## Stored data entries

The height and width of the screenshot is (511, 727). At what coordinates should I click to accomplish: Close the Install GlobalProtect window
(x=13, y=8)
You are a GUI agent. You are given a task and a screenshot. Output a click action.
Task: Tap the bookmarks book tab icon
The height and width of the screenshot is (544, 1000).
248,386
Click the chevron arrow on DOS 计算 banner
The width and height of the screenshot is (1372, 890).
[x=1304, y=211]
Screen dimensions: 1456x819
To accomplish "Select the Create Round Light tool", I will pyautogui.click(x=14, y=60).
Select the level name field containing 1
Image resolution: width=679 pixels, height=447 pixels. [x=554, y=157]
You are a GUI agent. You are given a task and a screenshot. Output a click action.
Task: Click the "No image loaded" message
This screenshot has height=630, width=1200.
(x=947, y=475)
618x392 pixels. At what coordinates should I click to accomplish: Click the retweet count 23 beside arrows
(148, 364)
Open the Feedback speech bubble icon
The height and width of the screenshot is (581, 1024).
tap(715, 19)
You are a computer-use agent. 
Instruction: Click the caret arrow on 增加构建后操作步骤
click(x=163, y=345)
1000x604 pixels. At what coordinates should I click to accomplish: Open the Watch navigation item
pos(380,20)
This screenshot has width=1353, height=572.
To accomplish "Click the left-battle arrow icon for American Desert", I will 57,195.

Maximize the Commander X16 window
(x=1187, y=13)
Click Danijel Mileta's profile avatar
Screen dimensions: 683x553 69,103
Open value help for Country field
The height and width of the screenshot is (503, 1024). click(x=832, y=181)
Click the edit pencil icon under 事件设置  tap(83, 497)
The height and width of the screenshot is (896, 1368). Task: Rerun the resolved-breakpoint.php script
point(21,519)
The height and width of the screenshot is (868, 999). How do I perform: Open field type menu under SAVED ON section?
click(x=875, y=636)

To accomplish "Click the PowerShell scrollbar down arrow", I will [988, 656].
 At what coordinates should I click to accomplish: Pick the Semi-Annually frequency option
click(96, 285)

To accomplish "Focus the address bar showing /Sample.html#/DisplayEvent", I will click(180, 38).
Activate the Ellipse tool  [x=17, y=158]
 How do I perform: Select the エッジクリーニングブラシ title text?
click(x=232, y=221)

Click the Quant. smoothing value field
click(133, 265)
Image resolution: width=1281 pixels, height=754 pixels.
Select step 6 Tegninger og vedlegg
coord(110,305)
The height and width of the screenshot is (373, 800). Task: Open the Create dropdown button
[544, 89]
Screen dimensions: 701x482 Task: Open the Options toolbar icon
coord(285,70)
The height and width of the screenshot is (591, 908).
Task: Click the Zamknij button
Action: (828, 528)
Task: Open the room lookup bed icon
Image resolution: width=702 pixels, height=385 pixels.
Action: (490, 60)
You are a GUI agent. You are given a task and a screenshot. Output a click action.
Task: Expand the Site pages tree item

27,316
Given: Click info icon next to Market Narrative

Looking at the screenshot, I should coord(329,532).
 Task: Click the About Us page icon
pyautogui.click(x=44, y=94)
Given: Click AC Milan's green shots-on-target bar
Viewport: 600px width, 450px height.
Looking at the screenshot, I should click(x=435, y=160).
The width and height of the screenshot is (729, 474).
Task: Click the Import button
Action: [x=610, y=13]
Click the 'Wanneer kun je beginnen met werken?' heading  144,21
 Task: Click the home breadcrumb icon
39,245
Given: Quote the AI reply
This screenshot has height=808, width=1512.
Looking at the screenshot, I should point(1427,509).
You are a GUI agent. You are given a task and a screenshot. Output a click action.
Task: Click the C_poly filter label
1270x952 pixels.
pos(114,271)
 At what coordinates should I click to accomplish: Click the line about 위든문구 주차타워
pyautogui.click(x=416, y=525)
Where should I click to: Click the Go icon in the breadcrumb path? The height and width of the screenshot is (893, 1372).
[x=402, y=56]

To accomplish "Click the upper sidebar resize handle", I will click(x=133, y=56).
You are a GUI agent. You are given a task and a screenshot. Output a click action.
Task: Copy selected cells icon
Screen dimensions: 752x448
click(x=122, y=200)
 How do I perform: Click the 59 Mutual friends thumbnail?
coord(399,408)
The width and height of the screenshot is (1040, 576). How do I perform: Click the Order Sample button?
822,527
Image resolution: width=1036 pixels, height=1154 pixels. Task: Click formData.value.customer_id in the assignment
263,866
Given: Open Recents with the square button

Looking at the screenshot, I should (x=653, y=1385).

## WHAT IS REQUIRED
The data above is to be restated line for line, word for word.

## ANSWER TO THIS PROBLEM
The height and width of the screenshot is (511, 727). At what coordinates should I click to accomplish: Close the Install GlobalProtect window
(x=13, y=8)
You are a GUI agent. You are given a task and a screenshot. Output a click action.
Task: Tap the bookmarks book tab icon
The height and width of the screenshot is (544, 1000).
248,386
Click the chevron arrow on DOS 计算 banner
The width and height of the screenshot is (1372, 890).
[x=1304, y=211]
Screen dimensions: 1456x819
To accomplish "Select the Create Round Light tool", I will pyautogui.click(x=14, y=60).
Select the level name field containing 1
Image resolution: width=679 pixels, height=447 pixels. [x=554, y=157]
You are a GUI agent. You are given a task and a screenshot. Output a click action.
Task: Click the "No image loaded" message
This screenshot has height=630, width=1200.
(x=947, y=475)
618x392 pixels. At what coordinates should I click to accomplish: Click the retweet count 23 beside arrows
(148, 364)
Open the Feedback speech bubble icon
The height and width of the screenshot is (581, 1024).
tap(715, 19)
You are a computer-use agent. 
Instruction: Click the caret arrow on 增加构建后操作步骤
click(x=163, y=345)
1000x604 pixels. At what coordinates should I click to accomplish: Open the Watch navigation item
pos(380,20)
This screenshot has width=1353, height=572.
To accomplish "Click the left-battle arrow icon for American Desert", I will 57,195.

Maximize the Commander X16 window
(x=1187, y=13)
Click Danijel Mileta's profile avatar
Screen dimensions: 683x553 69,103
Open value help for Country field
The height and width of the screenshot is (503, 1024). click(x=832, y=181)
Click the edit pencil icon under 事件设置  tap(83, 497)
The height and width of the screenshot is (896, 1368). Task: Rerun the resolved-breakpoint.php script
point(21,519)
The height and width of the screenshot is (868, 999). How do I perform: Open field type menu under SAVED ON section?
click(x=875, y=636)

To accomplish "Click the PowerShell scrollbar down arrow", I will [988, 656].
 At what coordinates should I click to accomplish: Pick the Semi-Annually frequency option
click(96, 285)

To accomplish "Focus the address bar showing /Sample.html#/DisplayEvent", I will click(180, 38).
Activate the Ellipse tool  [x=17, y=158]
 How do I perform: Select the エッジクリーニングブラシ title text?
click(x=232, y=221)

Click the Quant. smoothing value field
click(133, 265)
Image resolution: width=1281 pixels, height=754 pixels.
Select step 6 Tegninger og vedlegg
coord(110,305)
The height and width of the screenshot is (373, 800). Task: Open the Create dropdown button
[544, 89]
Screen dimensions: 701x482 Task: Open the Options toolbar icon
coord(285,70)
The height and width of the screenshot is (591, 908).
Task: Click the Zamknij button
Action: (828, 528)
Task: Open the room lookup bed icon
Image resolution: width=702 pixels, height=385 pixels.
Action: (490, 60)
You are a GUI agent. You are given a task and a screenshot. Output a click action.
Task: Expand the Site pages tree item

27,316
Given: Click info icon next to Market Narrative

Looking at the screenshot, I should coord(329,532).
 Task: Click the About Us page icon
pyautogui.click(x=44, y=94)
Given: Click AC Milan's green shots-on-target bar
Viewport: 600px width, 450px height.
Looking at the screenshot, I should click(x=435, y=160).
The width and height of the screenshot is (729, 474).
Task: Click the Import button
Action: [x=610, y=13]
Click the 'Wanneer kun je beginnen met werken?' heading  144,21
 Task: Click the home breadcrumb icon
39,245
Given: Quote the AI reply
This screenshot has height=808, width=1512.
Looking at the screenshot, I should point(1427,509).
You are a GUI agent. You are given a task and a screenshot. Output a click action.
Task: Click the C_poly filter label
1270x952 pixels.
pos(114,271)
 At what coordinates should I click to accomplish: Click the line about 위든문구 주차타워
pyautogui.click(x=416, y=525)
Where should I click to: Click the Go icon in the breadcrumb path? The height and width of the screenshot is (893, 1372).
[x=402, y=56]

To accomplish "Click the upper sidebar resize handle", I will click(x=133, y=56).
You are a GUI agent. You are given a task and a screenshot. Output a click action.
Task: Copy selected cells icon
Screen dimensions: 752x448
click(x=122, y=200)
 How do I perform: Click the 59 Mutual friends thumbnail?
coord(399,408)
The width and height of the screenshot is (1040, 576). How do I perform: Click the Order Sample button?
822,527
Image resolution: width=1036 pixels, height=1154 pixels. Task: Click formData.value.customer_id in the assignment
263,866
Given: Open Recents with the square button

Looking at the screenshot, I should (x=653, y=1385).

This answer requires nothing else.